I think that was the turning point, though. Loathing myself and my place in the world made getting stoned unpleasant, so I cut back. And then as I smoked less, the lethargy lifted, and I noticed some of my friends were getting interesting jobs. I noticed others were dating interesting people. Then I looked at myself and saw only squander. Life, I decided, was about doing things. Life was not about sitting around in dark rooms thinking that I could do things, if I wanted to.
I know I’m describing a fairly common experience of being 20-something and I can’t pin all my problems on weed, but I do believe it was a handicap. It brought down the bar too low. It made mediocrity feel like a form of protest. It made getting up early impossible. But worse, it made lowly humdrum wins feel momentous because I was just so stoned and easily overwhelmed all the time.
Long story short: I quit weed. I started putting in effort and showing up on time. And life got better.

— Entries supplied —

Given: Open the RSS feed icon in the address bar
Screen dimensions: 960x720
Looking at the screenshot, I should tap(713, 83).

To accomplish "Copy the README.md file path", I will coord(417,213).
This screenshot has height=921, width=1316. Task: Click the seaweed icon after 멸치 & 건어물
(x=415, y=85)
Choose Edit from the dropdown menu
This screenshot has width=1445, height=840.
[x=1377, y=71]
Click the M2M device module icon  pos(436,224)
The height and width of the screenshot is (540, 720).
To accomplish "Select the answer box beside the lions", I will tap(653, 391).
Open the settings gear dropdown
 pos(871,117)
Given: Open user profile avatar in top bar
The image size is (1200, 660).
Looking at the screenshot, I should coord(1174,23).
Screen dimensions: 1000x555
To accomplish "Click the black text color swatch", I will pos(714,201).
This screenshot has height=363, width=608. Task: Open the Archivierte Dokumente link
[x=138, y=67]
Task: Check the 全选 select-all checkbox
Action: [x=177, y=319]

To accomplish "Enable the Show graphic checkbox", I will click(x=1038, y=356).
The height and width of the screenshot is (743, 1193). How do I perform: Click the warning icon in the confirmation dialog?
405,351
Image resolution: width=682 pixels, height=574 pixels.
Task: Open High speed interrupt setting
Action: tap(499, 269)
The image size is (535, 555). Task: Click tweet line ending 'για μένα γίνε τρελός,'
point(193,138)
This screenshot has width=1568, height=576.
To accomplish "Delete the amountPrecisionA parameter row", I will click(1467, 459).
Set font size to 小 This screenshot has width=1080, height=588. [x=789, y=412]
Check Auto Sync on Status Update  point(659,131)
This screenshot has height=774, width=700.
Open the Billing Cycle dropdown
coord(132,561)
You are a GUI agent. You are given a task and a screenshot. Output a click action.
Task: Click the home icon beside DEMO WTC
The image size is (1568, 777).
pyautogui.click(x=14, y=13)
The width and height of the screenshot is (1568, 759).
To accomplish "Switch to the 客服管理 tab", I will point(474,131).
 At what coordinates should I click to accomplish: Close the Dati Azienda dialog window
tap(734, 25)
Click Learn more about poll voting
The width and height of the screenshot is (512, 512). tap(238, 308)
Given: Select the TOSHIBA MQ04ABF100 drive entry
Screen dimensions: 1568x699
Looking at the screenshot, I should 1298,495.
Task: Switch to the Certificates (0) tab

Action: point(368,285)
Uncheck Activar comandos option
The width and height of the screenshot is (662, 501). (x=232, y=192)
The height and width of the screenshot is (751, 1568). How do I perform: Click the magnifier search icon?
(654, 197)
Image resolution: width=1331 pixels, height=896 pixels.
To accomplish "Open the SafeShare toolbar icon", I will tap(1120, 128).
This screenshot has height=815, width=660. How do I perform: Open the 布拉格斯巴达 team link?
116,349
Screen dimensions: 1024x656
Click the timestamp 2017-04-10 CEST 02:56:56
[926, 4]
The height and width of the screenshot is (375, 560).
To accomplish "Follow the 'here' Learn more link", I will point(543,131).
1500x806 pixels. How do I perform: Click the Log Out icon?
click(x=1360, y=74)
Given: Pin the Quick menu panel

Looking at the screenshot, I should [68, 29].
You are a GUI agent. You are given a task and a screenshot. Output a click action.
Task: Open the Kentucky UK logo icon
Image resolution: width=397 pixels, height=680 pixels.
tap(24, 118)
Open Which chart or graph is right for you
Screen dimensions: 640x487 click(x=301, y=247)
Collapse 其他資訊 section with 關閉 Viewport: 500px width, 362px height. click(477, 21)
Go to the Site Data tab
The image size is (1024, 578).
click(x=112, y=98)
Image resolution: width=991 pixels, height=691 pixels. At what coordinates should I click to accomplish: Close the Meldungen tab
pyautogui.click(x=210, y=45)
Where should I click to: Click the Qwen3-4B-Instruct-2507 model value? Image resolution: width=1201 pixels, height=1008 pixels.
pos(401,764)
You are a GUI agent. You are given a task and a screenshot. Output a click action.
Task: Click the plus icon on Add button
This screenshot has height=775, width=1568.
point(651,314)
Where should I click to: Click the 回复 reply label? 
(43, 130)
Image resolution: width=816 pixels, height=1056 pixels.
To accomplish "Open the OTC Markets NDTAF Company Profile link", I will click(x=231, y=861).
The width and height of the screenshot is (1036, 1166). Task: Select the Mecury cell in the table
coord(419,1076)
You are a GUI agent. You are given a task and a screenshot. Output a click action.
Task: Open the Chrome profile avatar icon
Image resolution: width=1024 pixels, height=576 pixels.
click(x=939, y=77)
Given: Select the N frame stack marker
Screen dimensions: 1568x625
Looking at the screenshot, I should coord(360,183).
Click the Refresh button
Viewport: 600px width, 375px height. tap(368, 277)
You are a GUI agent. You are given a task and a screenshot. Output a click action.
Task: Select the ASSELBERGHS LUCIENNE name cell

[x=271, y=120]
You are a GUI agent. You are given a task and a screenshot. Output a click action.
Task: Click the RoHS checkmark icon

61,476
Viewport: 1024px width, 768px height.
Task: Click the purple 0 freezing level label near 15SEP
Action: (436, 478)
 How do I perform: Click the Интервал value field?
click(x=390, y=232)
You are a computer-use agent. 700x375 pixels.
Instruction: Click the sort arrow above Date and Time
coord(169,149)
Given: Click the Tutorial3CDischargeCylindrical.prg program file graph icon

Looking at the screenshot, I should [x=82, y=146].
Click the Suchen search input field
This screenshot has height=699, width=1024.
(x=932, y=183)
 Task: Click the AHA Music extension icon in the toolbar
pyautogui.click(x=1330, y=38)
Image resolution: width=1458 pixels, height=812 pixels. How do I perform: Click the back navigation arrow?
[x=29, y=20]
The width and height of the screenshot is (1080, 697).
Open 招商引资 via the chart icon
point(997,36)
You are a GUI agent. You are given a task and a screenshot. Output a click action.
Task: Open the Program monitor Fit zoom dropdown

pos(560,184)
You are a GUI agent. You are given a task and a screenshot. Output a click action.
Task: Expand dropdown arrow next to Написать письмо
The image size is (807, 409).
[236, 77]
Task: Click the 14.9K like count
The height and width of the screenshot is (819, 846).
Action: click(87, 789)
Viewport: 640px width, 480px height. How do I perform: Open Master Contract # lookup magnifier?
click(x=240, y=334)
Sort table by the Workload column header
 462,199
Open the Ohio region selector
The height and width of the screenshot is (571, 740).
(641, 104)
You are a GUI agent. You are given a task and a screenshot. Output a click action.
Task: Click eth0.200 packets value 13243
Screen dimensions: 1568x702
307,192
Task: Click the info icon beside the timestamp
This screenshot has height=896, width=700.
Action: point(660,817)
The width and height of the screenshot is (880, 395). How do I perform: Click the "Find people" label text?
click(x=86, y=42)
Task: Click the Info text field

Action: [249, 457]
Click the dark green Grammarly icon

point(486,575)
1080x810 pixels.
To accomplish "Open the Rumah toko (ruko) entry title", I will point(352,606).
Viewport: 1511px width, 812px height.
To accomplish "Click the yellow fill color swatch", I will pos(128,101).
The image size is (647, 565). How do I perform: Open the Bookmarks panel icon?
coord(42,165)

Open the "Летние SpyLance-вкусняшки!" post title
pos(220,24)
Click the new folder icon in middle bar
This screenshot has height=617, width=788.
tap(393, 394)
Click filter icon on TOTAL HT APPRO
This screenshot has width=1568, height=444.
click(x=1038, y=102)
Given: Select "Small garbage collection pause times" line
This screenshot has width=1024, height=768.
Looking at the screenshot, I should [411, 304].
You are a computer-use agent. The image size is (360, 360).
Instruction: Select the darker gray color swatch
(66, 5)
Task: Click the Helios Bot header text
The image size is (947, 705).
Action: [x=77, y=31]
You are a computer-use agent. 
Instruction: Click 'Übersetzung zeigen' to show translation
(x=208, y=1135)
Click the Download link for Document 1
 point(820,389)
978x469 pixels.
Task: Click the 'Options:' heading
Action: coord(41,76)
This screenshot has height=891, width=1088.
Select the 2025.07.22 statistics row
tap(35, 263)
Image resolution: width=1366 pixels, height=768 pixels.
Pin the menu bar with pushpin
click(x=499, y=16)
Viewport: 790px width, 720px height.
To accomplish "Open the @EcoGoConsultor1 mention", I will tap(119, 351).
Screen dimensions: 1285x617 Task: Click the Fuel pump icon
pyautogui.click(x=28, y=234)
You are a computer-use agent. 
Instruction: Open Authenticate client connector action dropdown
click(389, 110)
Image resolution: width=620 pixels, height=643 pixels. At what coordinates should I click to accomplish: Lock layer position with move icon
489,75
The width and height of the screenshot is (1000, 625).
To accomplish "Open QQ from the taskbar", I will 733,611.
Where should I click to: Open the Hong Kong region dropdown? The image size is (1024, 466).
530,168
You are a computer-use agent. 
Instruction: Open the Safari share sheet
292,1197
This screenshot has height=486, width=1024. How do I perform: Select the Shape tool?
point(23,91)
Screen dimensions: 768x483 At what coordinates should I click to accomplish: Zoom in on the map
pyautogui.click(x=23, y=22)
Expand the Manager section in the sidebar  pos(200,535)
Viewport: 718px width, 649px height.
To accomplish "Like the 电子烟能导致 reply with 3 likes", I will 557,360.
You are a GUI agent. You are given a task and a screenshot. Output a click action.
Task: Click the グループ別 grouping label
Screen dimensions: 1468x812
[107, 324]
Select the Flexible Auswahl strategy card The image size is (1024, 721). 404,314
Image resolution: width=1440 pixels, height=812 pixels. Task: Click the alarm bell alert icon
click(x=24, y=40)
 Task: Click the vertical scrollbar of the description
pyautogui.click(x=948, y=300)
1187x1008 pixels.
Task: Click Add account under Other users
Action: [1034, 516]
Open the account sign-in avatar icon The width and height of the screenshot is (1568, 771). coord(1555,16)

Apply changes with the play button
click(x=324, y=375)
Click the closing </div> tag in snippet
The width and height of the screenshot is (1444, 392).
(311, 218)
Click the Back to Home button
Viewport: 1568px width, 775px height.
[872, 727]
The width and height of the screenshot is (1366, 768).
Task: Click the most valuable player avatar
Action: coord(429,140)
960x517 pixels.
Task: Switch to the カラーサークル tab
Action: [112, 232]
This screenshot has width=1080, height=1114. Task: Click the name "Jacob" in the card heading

— Your tasks —
- A) In the essay about quitting weed, what does the writer say smoking made impossible?
- B) Continue the essay about quitting weed, picking up after its final sentence.

— Answers below —
- A) Getting up early.

- B)
Today I still know a lot of people who smoke weed and manage to be happy and successful. But I also know people who are not. I have this one friend I’ll call Ben. Him and I were very close and I liked Ben because he was funny. But slowly he became the kind of guy who couldn’t start the day without a cone, and he stopped being funny. Worse than that, Ben’s ability to hold a conversation went down the toilet and he just wanted to talk about the same boring shit all the time: how cops are dickheads, how corporations are evil, how all pharmaceuticals are evil, and how all illegal drugs are misunderstood elixirs with magical healing properties.
Ben doesn’t seem happy. But once, when I gently suggested he rein in his bong habit, he gave me all the same nonsense I used to espouse: weed is natural, weed is demonised by the government blah, blah, blah.
It’s true that weed is natural, but then so is asbestos. Being natural doesn’t mean shit. And I’d wager that on a long enough time scale, anyone with enough weed can discover their propensity for mental illness. There’s an increasing amount of data suggesting that’s true, and while this article isn’t the place for a dissection of the medical literature, I’d recommend this 2019 article by Malcolm Gladwell as a starting point.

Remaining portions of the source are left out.